___ STUDY TEXT
Acquisitions, Dispositions and Other Strategic Transactions

Shaw may from time to time make acquisitions to expand its existing businesses or to enter into sectors in which Shaw does not currently operate, dispositions to focus on core offerings or enter into other strategic transactions. Such acquisitions, dispositions and/or strategic transactions may fail to realize the anticipated benefits, result in unexpected costs and/or Shaw may have difficulty incorporating or integrating the acquired business, any of which may have a material adverse effect on Shaw, its operations and/or financial results.

Holding company structure

Substantially all of Shaw’s business activities are operated by its subsidiaries. As a holding company, our ability to meet our financial obligations is dependent primarily upon the receipt of interest and principal payments on intercompany advances, management fees, cash dividends and other payments from our subsidiaries together with proceeds raised by the Company through the issuance of equity and the incurrence of debt, and from proceeds received on the sale of assets. The payment of dividends and the making of loans, advances and other payments to Shaw by its subsidiaries may be subject to statutory or contractual restrictions, are contingent upon the earnings of those subsidiaries and are subject to various business and other considerations.

Control of the Company

Class A Shares are the only shares entitled to vote on all shareholder matters. Voting control of the Company is held by Shaw Family Living Trust (“SFLT”) which holds, for the benefit of descendants of JR and Carol Shaw, 17,562,400 Class A Shares, being approximately 78% of the issued and outstanding shares of such class as at August 31, 2017. The sole trustee of SFLT is a private company owned by JR Shaw and having a board comprised of seven directors, including JR Shaw (chair), Jim Shaw, Bradley S. Shaw, three other members of JR Shaw’s family, and one independent director. Accordingly, JR Shaw, through SFLT and its trustee, is able to elect a majority of the Board of Directors of the Company and to control any vote by the holders of Class A Shares.

Dividend Payments are not Guaranteed

Shaw currently pays monthly common share and quarterly preferred share dividends in amounts approved on a quarterly basis by the Board of Directors. Over the long term, Shaw expects to continue to pay dividends from its free cash flow; however, balance sheet cash and/or credit facilities may be used to stabilize dividends from time to time. Although Shaw intends to make regular dividend payments, dividends are not guaranteed as actual results may differ from expectations and there can be no assurance that the Company will continue common or preferred share dividend payments at the current level. In addition to the standard legislated solvency and liquidity tests that must be met, the Company would not be able to declare and pay dividends if there was an event of default or a pending event of default would result (as a consequence of declaring and paying dividends) under its credit facilities.
______
» QUESTIONS ON THE MATERIAL:
1. Can you write out the passage on Shaw's business risks word for word, starting with "Shaw may from" and going on through "and/or financial results."?
2. In the records, starting with the line with "Identify the location of legend: 4." and going on through the line with "The width and", can you add 65 to every number in the answer coordinates and give only those lines again, requests included?
The text and the records are unrelated.
___ SUPPLIED ENTRIES
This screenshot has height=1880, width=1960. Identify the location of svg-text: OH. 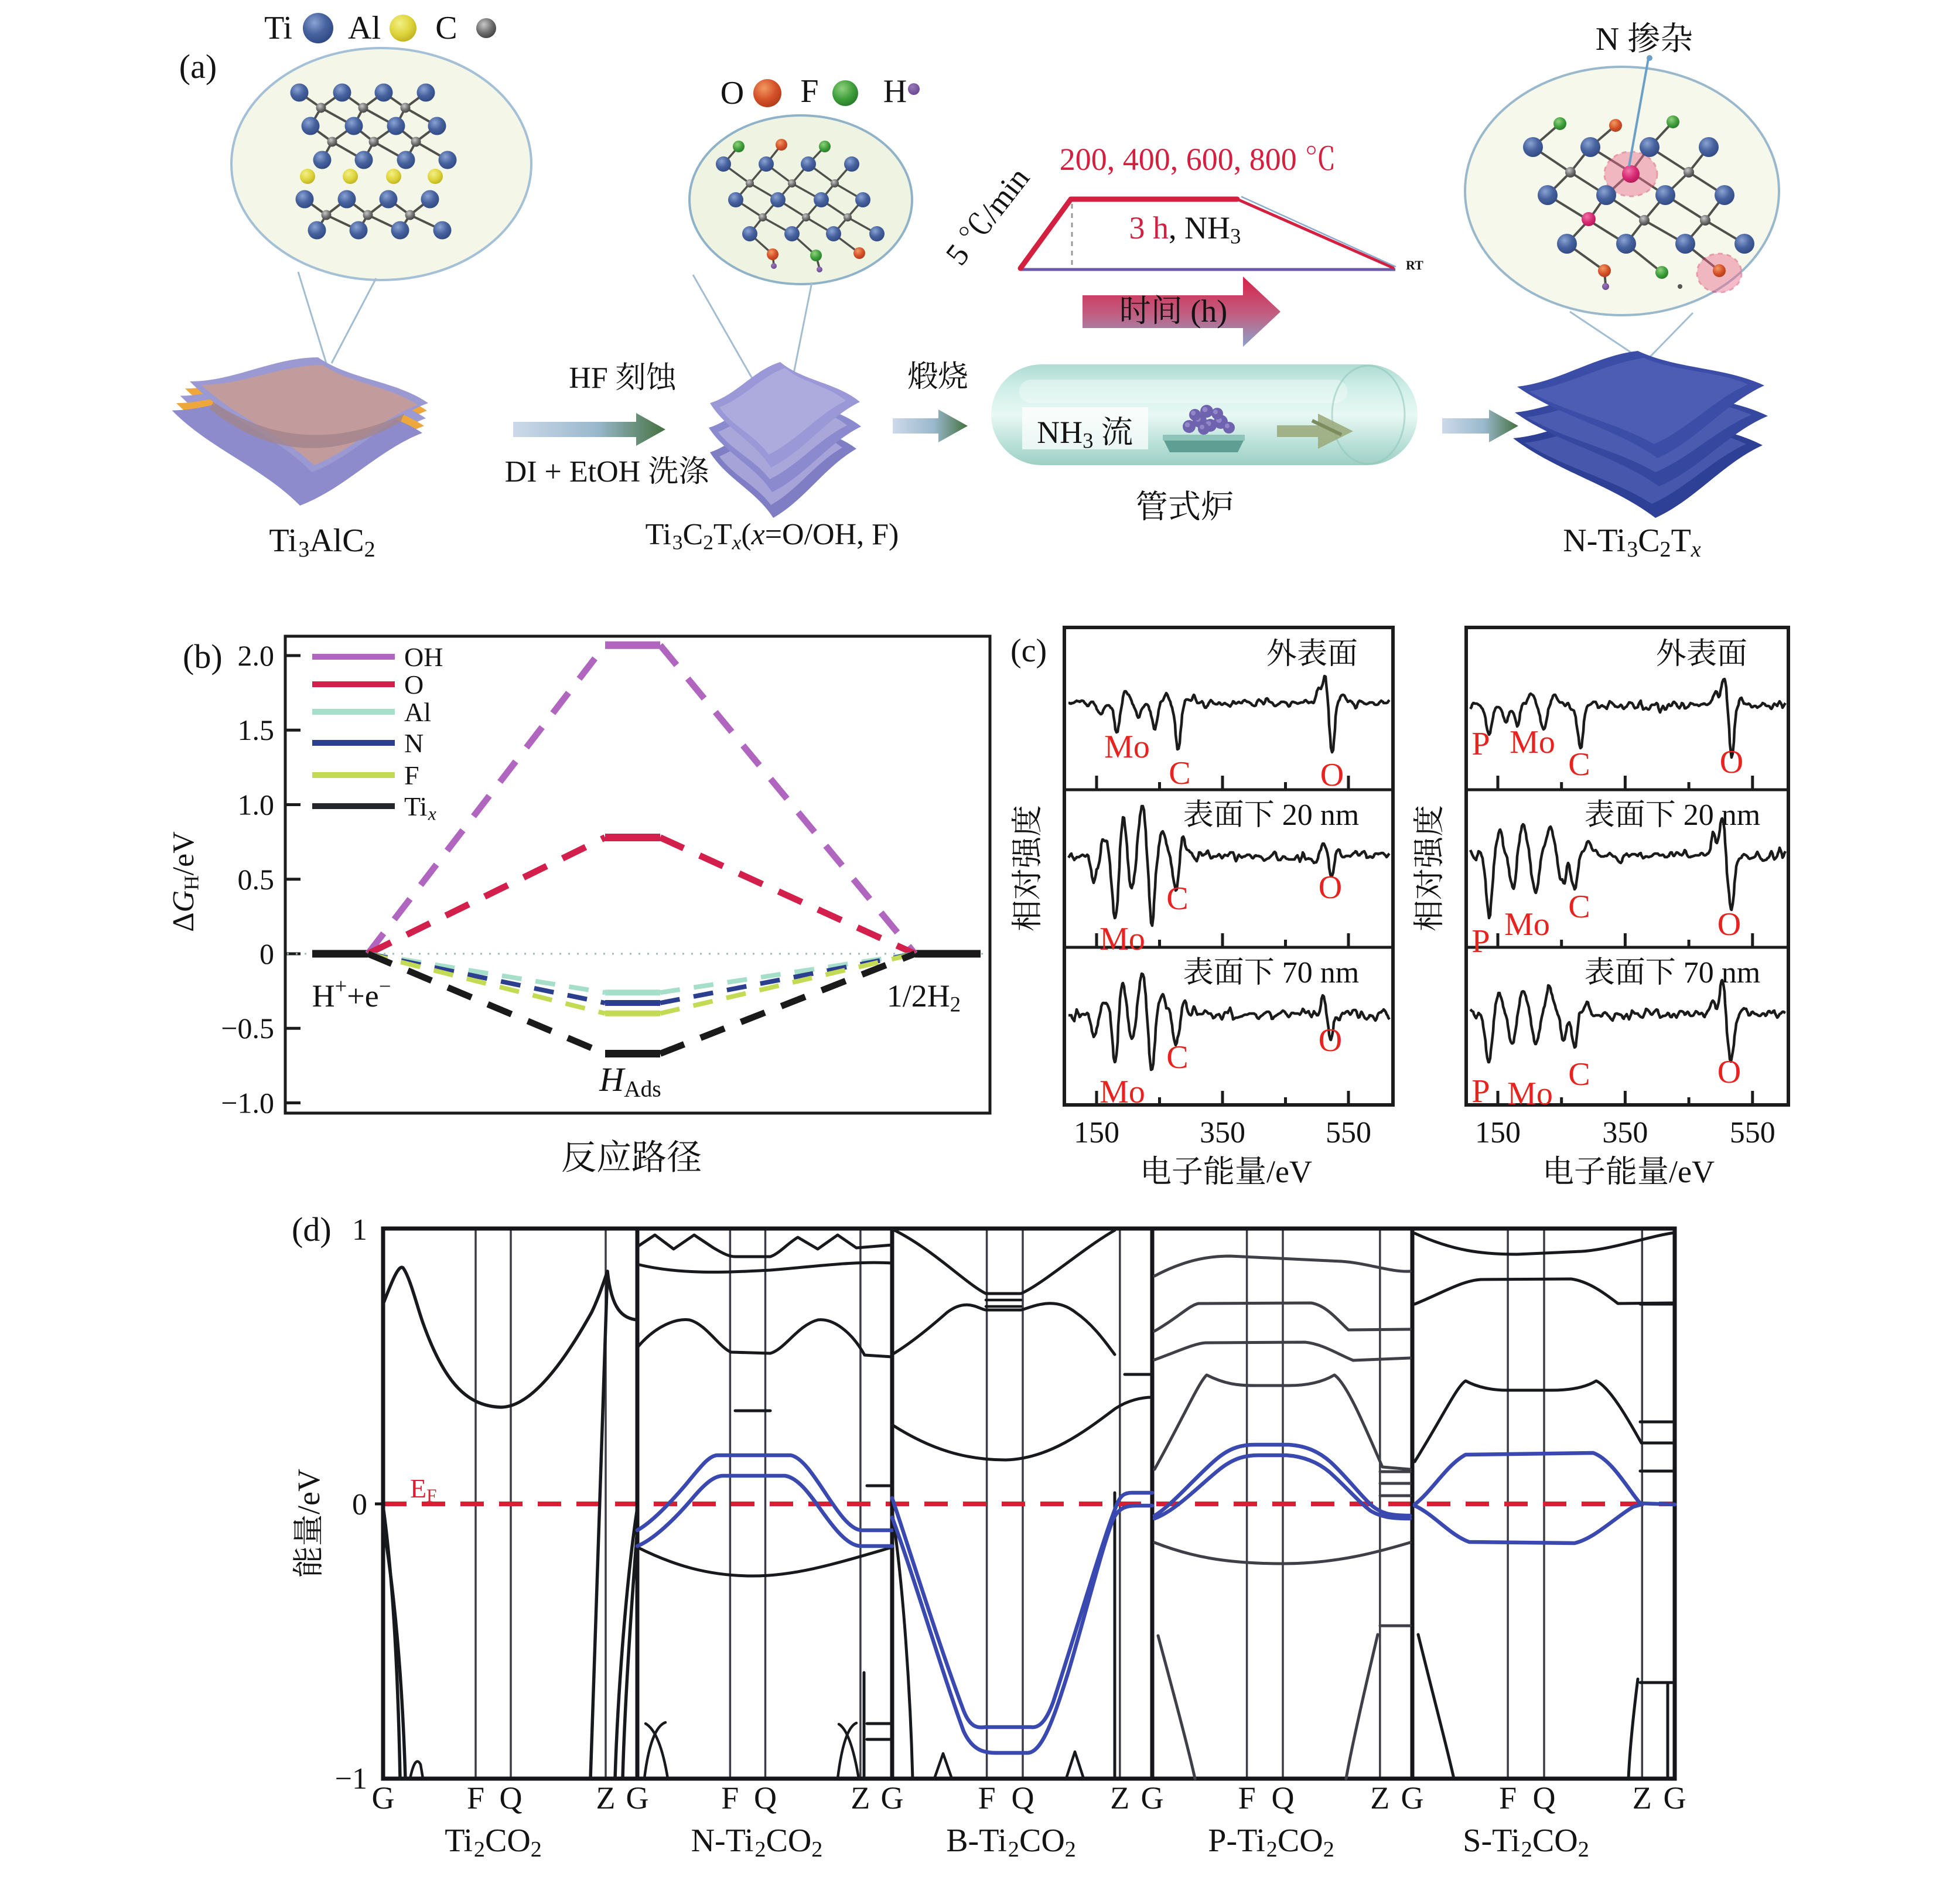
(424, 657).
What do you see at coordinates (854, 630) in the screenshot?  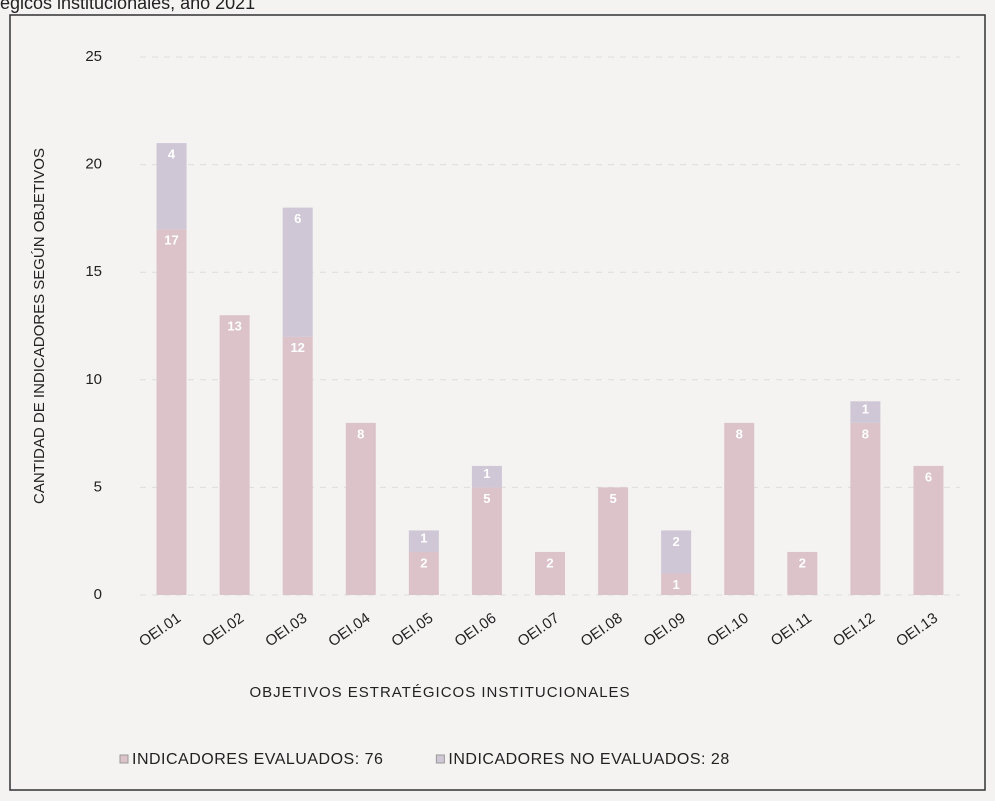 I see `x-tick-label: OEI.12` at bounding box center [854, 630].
______
___ SUPPLIED ENTRIES
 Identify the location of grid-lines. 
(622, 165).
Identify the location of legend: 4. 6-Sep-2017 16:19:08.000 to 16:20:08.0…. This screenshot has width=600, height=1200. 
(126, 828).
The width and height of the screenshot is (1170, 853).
______
» RESPONSES TO THE TASKS:
1.
Shaw may from time to time make acquisitions to expand its existing businesses or to enter into sectors in which Shaw does not currently operate, dispositions to focus on core offerings or enter into other strategic transactions. Such acquisitions, dispositions and/or strategic transactions may fail to realize the anticipated benefits, result in unexpected costs and/or Shaw may have difficulty incorporating or integrating the acquired business, any of which may have a material adverse effect on Shaw, its operations and/or financial results.

2.
Identify the location of legend: 4. 6-Sep-2017 16:19:08.000 to 16:20:08.0…. This screenshot has width=600, height=1200. 
(191, 893).
The width and height of the screenshot is (1170, 853).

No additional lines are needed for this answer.